» Text segment:

Finally, note such embodiment does not ruin the properties of EBN: parallel decision process, scalability, and stability. It even conserves the tolerance to noise in the perception and action loops. Finally, just as EBN, it is still compatible with statistical learning, such as reinforcement learning.

The above embodiment, referring to the embedding of a pre-established plan in a EBN is not the only possible implementation of the method of the invention.

Another embodiment is described below, where a pre-established plan is embedded within a biological system, be it simulated or artificially synthesized, the description including how said embedding is made, said embedding defining the technical link between the plans of the agents and the “automated decision”.

Embedding a Sequence of Events in a Biologically Plausible Neural Network:

Despite in the present description how this would work is not reviewed in detail, it is worth stating that a neuron always has inhibitory inputs, excitatory inputs, and a separate output. This is also true of a functional set of neurons such a brain column, or even a large cortical surface in the human brain with a specific function, such as for example V1 in the visual cortex. It is even true for other metabolic processes not involving the nervous system.

For the cases where the output is neurons firing, the lack of inhibitory inputs is what makes the firing of such modules possible. The excitatory inputs make the firing necessary. The output ratio is related with the intensity of the input, plus additional preconditions related with the metabolic situation.

» Input data:
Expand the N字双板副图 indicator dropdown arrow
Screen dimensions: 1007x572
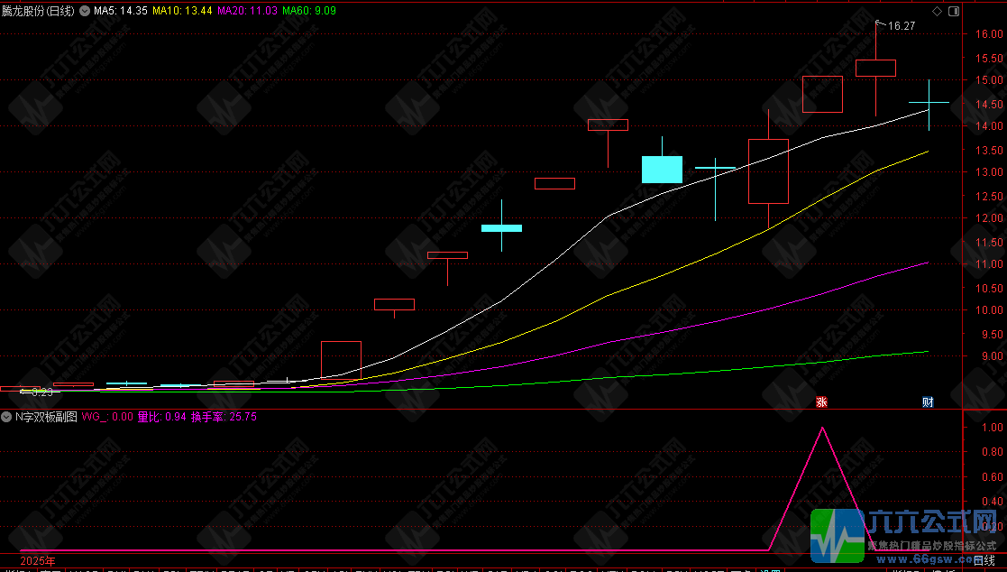(7, 417)
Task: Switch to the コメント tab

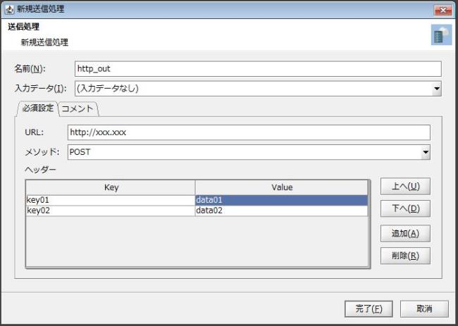Action: [x=78, y=108]
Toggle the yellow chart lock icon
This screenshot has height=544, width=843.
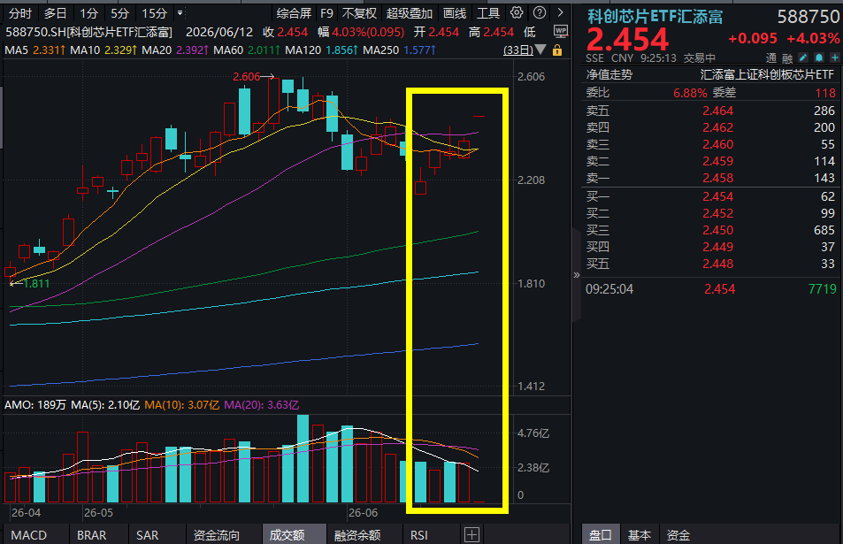coord(557,50)
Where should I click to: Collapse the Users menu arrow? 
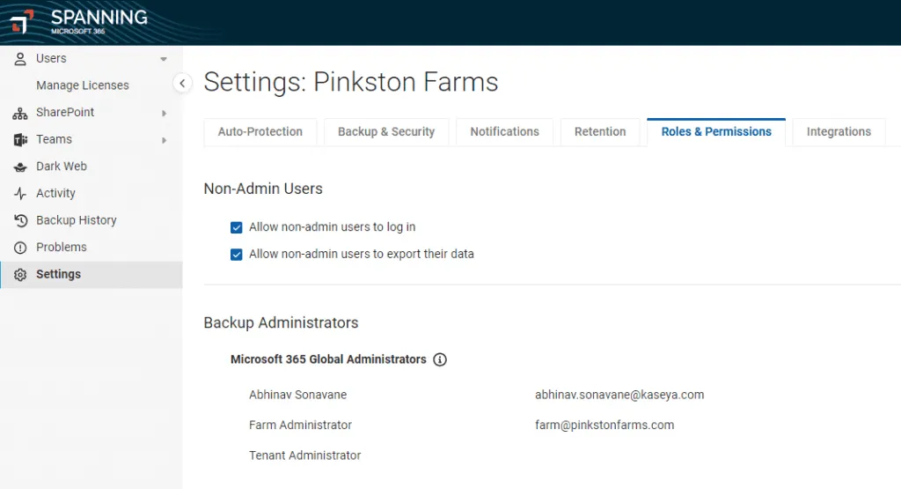coord(164,59)
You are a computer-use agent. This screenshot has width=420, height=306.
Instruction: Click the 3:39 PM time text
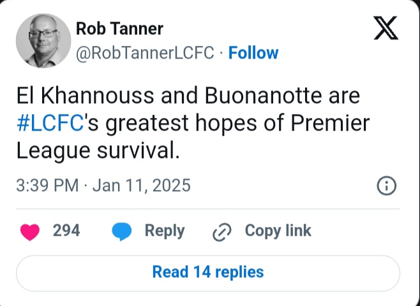pos(47,186)
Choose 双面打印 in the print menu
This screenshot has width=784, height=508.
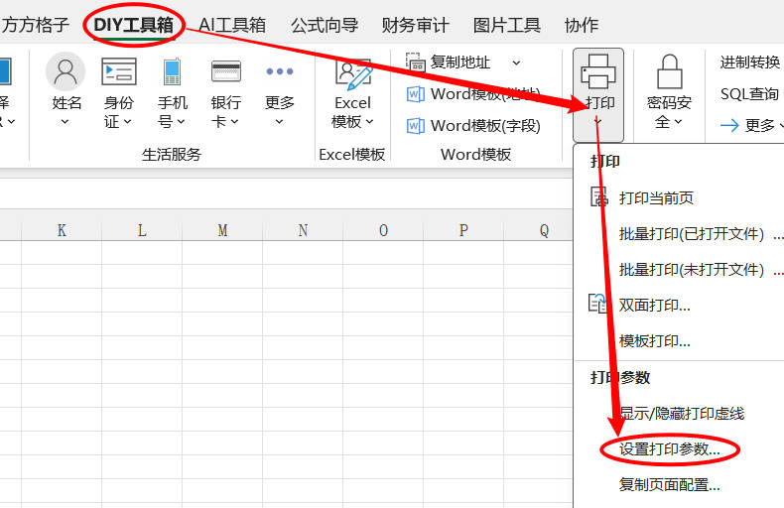coord(654,305)
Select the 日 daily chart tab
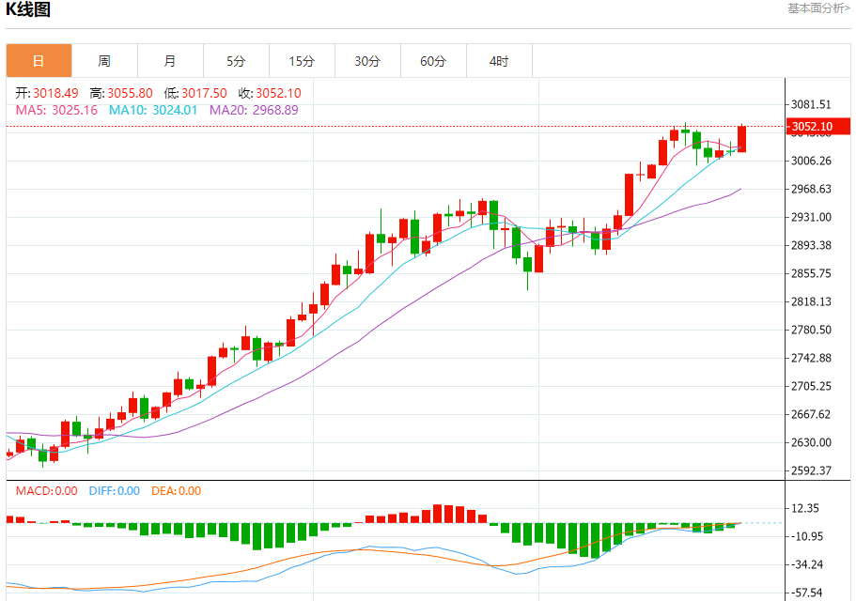 point(39,61)
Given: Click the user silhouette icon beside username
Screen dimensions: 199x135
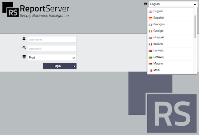Looking at the screenshot, I should point(24,38).
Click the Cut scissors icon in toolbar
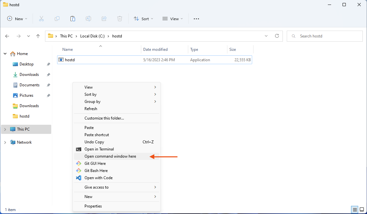This screenshot has height=214, width=367. 41,19
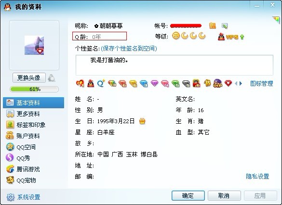Open the skin corner at the top right
Screen dimensions: 282x205
click(276, 20)
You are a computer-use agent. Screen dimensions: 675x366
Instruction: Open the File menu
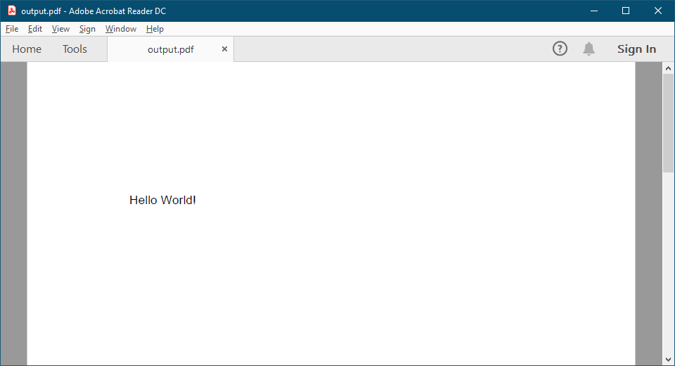click(12, 29)
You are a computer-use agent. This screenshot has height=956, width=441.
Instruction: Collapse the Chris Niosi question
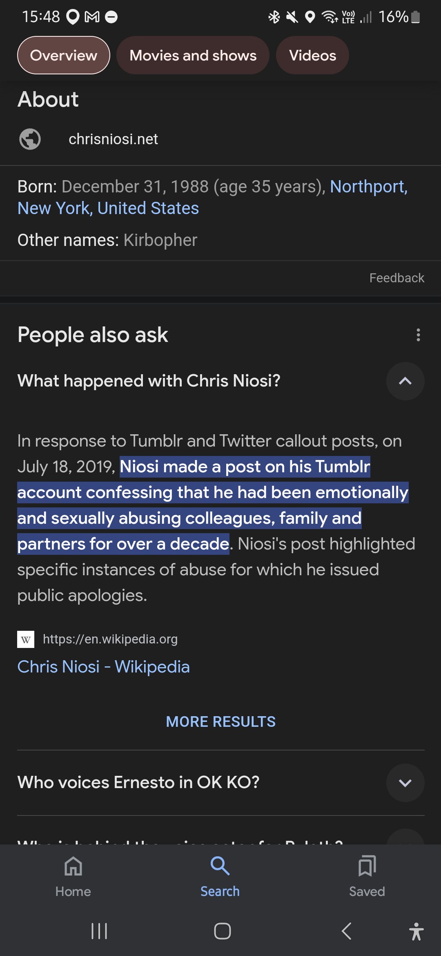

» Tasks and exercises:
[A] Return the portion of the passage on embedding plans that begins at the words "The above embodiment, referring" and stops after the words "of the invention.".
[B] In the passage on embedding plans, list the properties of EBN named after the colon in the sentence beginning "Finally, note such embodiment".

» Your written answers:
[A]
The above embodiment, referring to the embedding of a pre-established plan in a EBN is not the only possible implementation of the method of the invention.

[B]
- parallel decision process
- scalability
- stability